### Task directions
From the listing below, select every line where the word "computer" appears.

* * *

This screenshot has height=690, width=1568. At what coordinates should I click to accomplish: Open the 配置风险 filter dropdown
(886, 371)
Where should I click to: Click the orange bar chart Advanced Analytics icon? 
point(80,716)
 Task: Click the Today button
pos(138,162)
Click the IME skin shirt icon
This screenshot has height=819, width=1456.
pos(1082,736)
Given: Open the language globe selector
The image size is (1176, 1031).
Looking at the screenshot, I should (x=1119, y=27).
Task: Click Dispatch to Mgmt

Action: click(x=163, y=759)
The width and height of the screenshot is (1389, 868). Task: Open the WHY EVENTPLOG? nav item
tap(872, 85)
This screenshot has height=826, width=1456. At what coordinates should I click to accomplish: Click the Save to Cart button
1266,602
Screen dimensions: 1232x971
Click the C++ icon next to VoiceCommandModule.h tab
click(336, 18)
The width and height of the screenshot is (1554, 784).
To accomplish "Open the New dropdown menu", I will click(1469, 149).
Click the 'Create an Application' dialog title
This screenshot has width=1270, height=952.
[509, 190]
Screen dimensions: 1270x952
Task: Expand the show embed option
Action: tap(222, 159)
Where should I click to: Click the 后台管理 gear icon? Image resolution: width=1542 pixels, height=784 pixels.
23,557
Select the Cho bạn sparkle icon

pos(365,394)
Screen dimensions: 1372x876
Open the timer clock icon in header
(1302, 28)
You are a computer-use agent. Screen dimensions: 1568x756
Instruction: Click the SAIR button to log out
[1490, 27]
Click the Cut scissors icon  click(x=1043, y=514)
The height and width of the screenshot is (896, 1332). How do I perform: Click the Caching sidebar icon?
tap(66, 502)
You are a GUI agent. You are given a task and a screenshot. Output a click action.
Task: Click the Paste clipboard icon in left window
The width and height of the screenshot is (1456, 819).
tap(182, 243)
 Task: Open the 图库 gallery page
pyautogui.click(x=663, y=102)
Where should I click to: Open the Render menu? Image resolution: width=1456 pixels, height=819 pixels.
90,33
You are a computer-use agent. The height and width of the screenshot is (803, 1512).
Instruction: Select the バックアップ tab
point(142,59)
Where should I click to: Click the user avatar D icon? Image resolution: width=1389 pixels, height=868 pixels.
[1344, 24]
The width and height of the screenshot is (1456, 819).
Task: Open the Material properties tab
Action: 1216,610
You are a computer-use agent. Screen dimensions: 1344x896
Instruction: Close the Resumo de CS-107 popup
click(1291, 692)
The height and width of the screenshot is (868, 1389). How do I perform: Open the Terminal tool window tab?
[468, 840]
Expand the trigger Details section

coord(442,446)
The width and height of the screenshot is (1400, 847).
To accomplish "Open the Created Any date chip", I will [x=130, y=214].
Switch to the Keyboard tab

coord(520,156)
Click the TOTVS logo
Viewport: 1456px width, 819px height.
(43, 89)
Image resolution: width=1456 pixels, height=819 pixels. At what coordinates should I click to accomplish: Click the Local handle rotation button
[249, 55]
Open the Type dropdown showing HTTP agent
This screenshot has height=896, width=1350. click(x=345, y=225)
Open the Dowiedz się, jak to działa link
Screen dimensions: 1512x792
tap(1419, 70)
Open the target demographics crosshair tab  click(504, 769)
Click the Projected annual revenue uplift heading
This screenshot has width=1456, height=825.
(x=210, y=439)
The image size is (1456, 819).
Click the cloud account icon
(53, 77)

* * *

### Task output
You are a computer-use agent. Screen dimensions: 1568x756
You are a computer-use agent. The height and width of the screenshot is (803, 1512).
You are a computer-use agent. Screen dimensions: 1344x896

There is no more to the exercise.